At long last, we finally have our answer to this most ugly feud. Mayor Parker sent a letter essentially putting the “nail in the coffin” to Southampton’s vehement protests, stating that the city has reached a final settlement with Buckhead development and that Ashby High Rise will get built. After five years of bickering, frivolous lawsuits, 10 rejected city permits, and a host of adult tantrums that could compete for the best reality tv moments on Toddlers and Tiaras, the devlopers have won. And they won by doing what all Houston developers do… abiding by Houston’s laws. Sadly, some of the worst may be yet to come, as the Southampton Civic Club promises to mobilize against Parker and Council Member Ellen Cohen if they don’t get their way.

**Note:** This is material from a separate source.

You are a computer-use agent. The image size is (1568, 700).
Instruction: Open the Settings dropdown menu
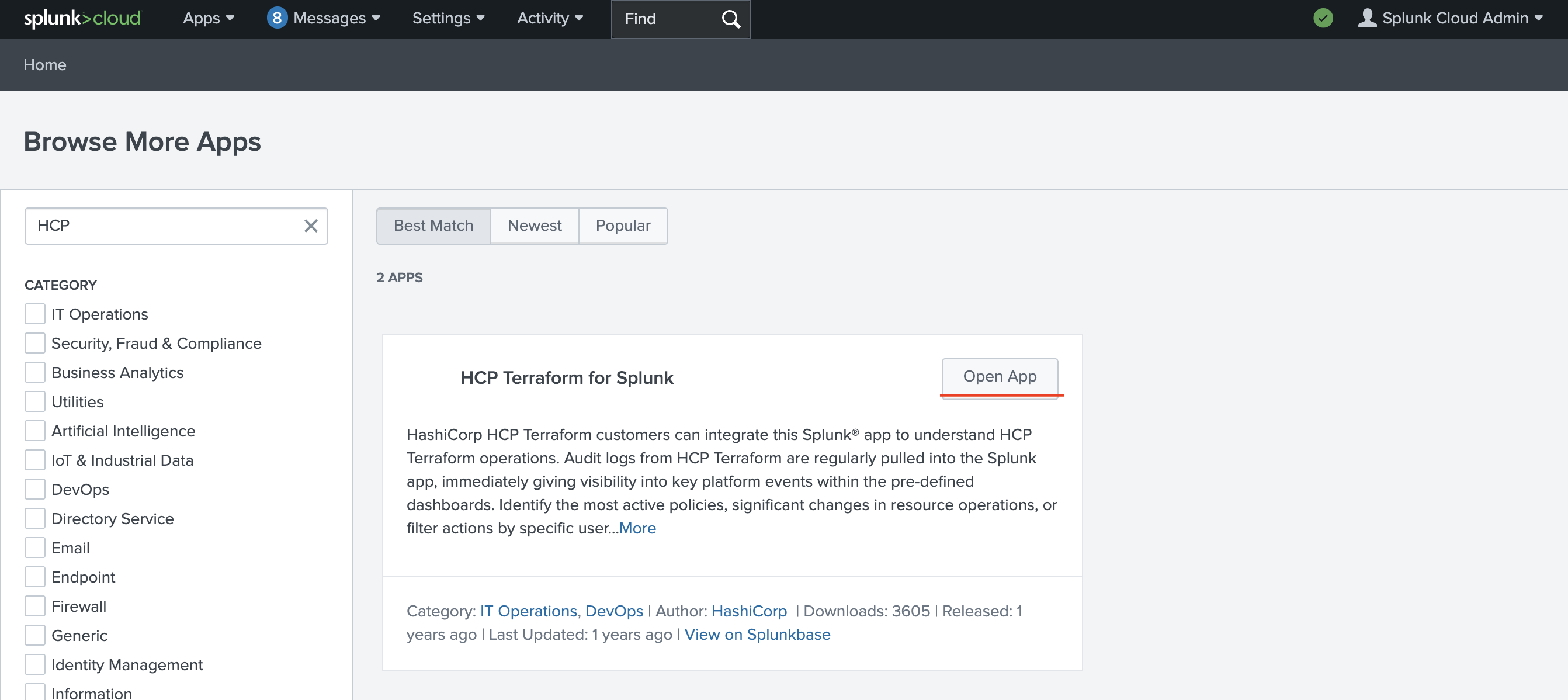pos(448,18)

The big gaping loophole that Southampton residents don’t want to address?? The city of Houston does not have basic, comprehensive zoning laws. Granted there are some city ordinances that have cropped around parking and land size, but there is nothing to actually protect a neighborhood from having a high rise built in the middle of it. The latest attempt at a vote was in 1994, and was overwhelmingly defeated in a low-turnout referendum. Now many argue that there are big advangtages to this… of which the most prominent is affordable housing throughout the city. But then there’s the dirty side of the storm seen through fights like this one. The Ashby High Rise wasn’t just a citizen group in protest, but elevated to become a very ugly stain on Houston’s political history.

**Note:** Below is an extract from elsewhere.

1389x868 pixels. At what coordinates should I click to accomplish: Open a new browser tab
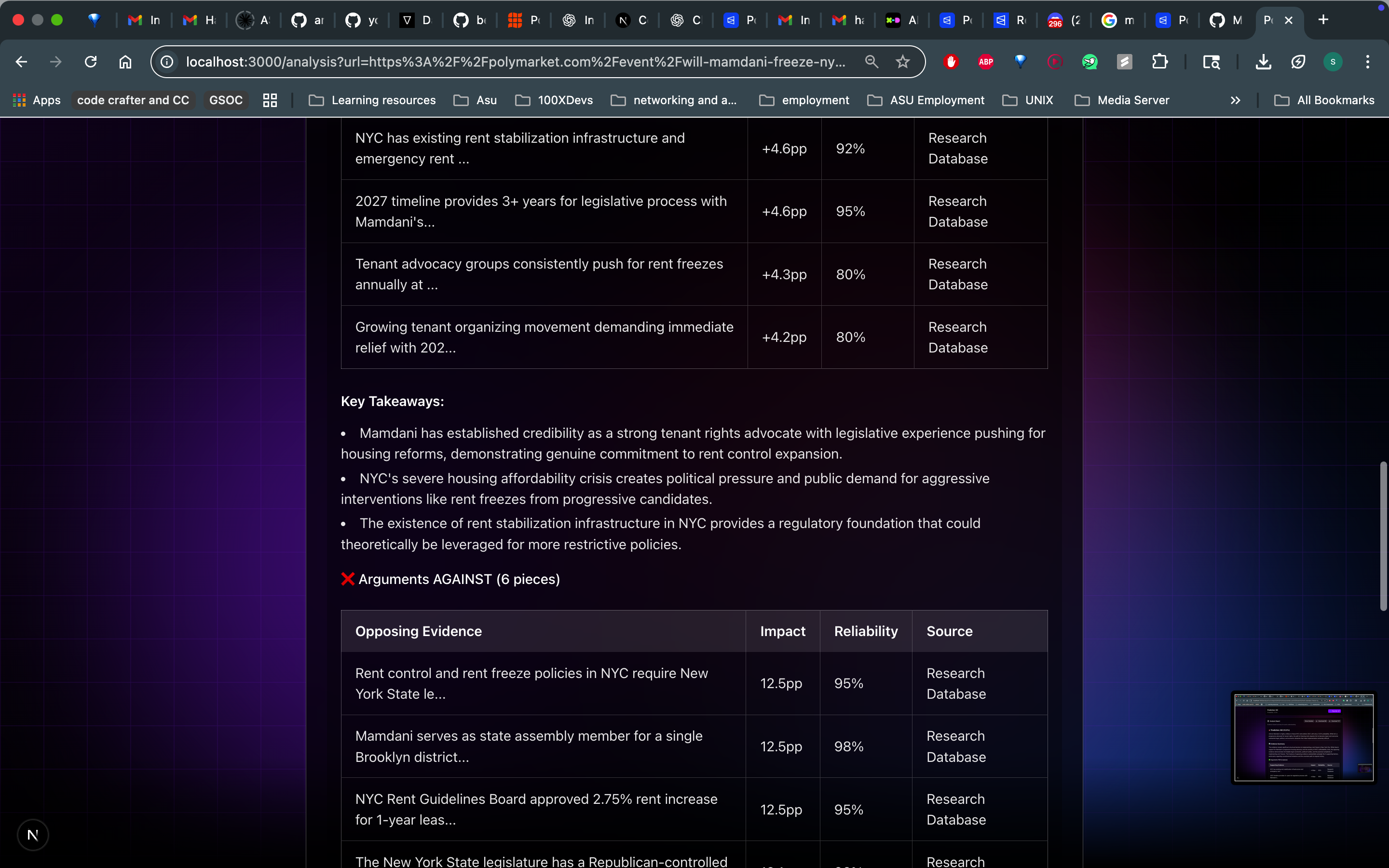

Not to be negative towards the citizens of Southampton… in fact I agree with them that the location of this development is terrible, and will add more traffic to cripplingly busy intersection. But instead of spending thousands of dollars to demonize the developers, they missed an opportunity to put zoning on the ballot and let Houstonians decide. Remember the red-light camera debacle? As many complaints as were lodged against the city then, the ballot measure has ensured their removal. Done. END OF STORY. This could have also been the fate of Ashby High Rise, if the residents of Southampton had put 1/4th the energy they did in screaming signs and transferred it to the ballot box. What we have yet to figure out… until the citizens of Houston come together and put comprehensive zoning in place, there will always be another Ashby. And in the end, the developers will win that fight too.